Prendiamo la Cina: campione mondiale di sorveglianza di massa, schiavitù moderna, censura e repressione politica, mentre al tempo stesso è un gigante economico che fa shopping nei mercati occidentali, esporta beni a basso costo, finanzia infrastrutture in mezza Africa in cambio di materie prime e pesante sfruttamento. Ma siccome non è "l’America", per qualcuno sarebbe un faro della liberazione. Ridicolo.
La Russia? Governata da una cleptocrazia reazionaria dove gli oligarchi vivono tra yacht e castelli, mentre chi dissente finisce in carcere o peggio. Un Paese che basa la propria economia parassitaria sulla rendita energetica, e che ha invaso e devastato uno Stato sovrano come l’Ucraina in nome di un imperialismo vintage condito da retorica zarista e neo-stalinista. Ma "resiste alla Nato", quindi - dicono - va difesa. Emetico.
L’India? Modi è uno dei leader più pericolosi del mondo, un despota autoritario che promuove l’hindutva (versione indiana del suprematismo religioso), perseguita minoranze e dissidenti, ma mantiene una faccia sorridente nei summit economici internazionali. Un Paese dove la povertà più nera convive con il culto delle start-up e del libero mercato. Ma siccome fa parte dei BRICS, c’è chi ancora lo difende. Grottesco.
L’Iran? Una teocrazia repressiva, misogina, violenta, che imprigiona, tortura e uccide chi manifesta. Ma siccome è "anti-imperialista", va bene anche quello. Non importa che le sue élite clericali si arricchiscano mentre le sanzioni colpiscono i più poveri. Basta che urli contro l’Occidente, e tanto basta a certi "analisti" per dichiararlo "resistente". Ipocrisia allo stato puro.
Ecco il punto: chiamare questi Paesi "alternativi" al capitalismo occidentale è come dire che il petrolio è un’energia verde solo perché lo estrae la Russia invece che l’Exxon. È pura disonestà intellettuale, figlia di un’ideologia che ha smesso da tempo di interrogarsi sulla realtà e preferisce rifugiarsi nei miti, nei vecchi slogan, nei tic identitari.
Questi Paesi non sono contro il capitalismo: ne rappresentano una versione più brutale, meno ipocrita forse, ma non certo più giusta.
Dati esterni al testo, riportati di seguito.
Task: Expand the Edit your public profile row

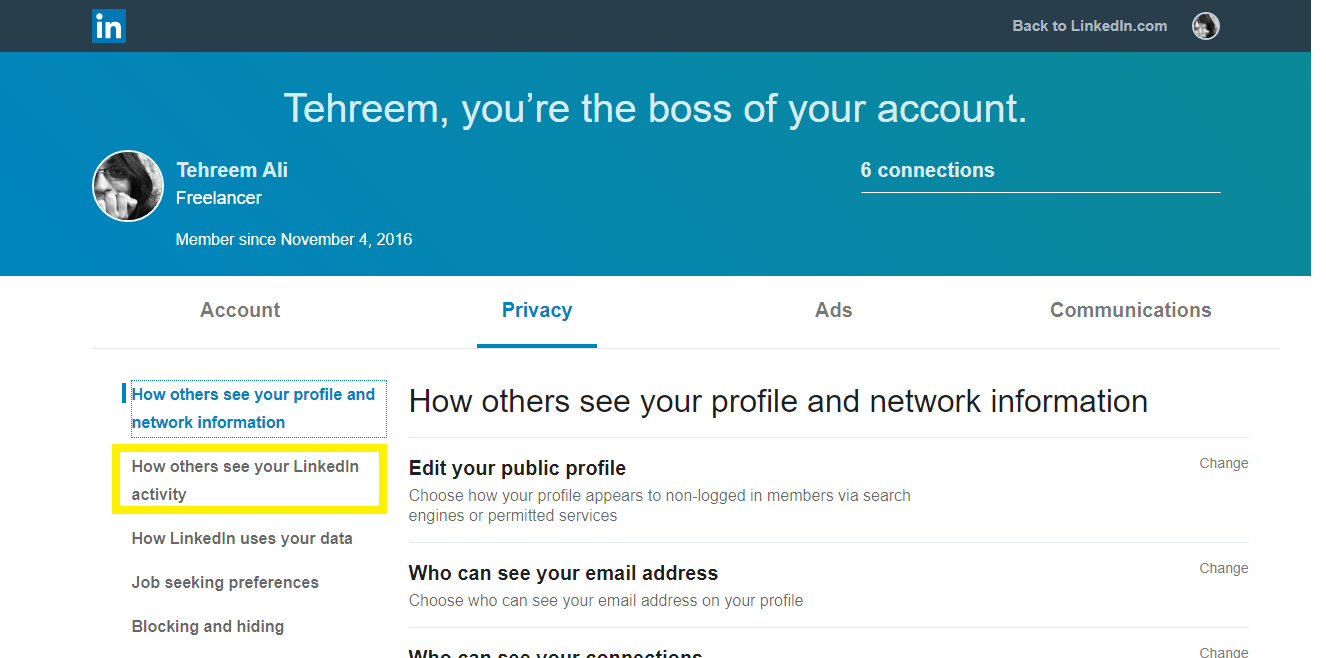Action: point(828,490)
Il loro potere si fonda sullo sfruttamento, sulla concentrazione della ricchezza, sulla repressione delle libertà individuali, sull’intolleranza verso il dissenso. E in tutto questo sono perfettamente compatibili con le logiche del mercato globale: vendono armi, risorse, dati, manodopera a basso costo. Giocano nello stesso campionato, solo con una maglia diversa.
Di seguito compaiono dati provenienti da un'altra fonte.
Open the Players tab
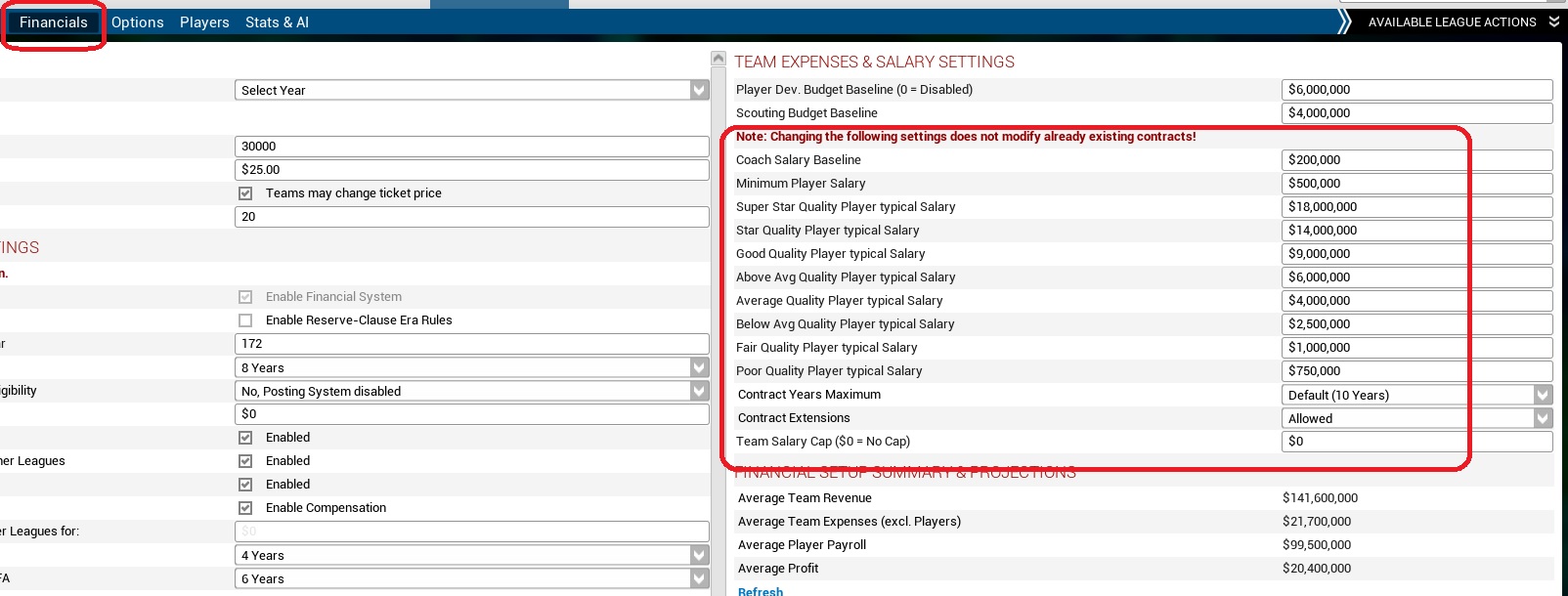Screen dimensions: 1568x596 204,22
Chi crede ancora nella giustizia sociale, nella libertà, nella solidarietà tra i popoli, dovrebbe avere il coraggio di dirlo chiaramente: non basta essere anti-occidentali per essere dalla parte giusta della storia. Bisogna essere contro tutte le forme di sfruttamento, di autoritarismo, di dominio. E oggi come ieri, queste forme esistono certamente a Ovest ma molto di più a Est. Sarebbe bello che si smettesse di fare il tifo per le potenze, e si tornasse a parteggiare per gli oppressi."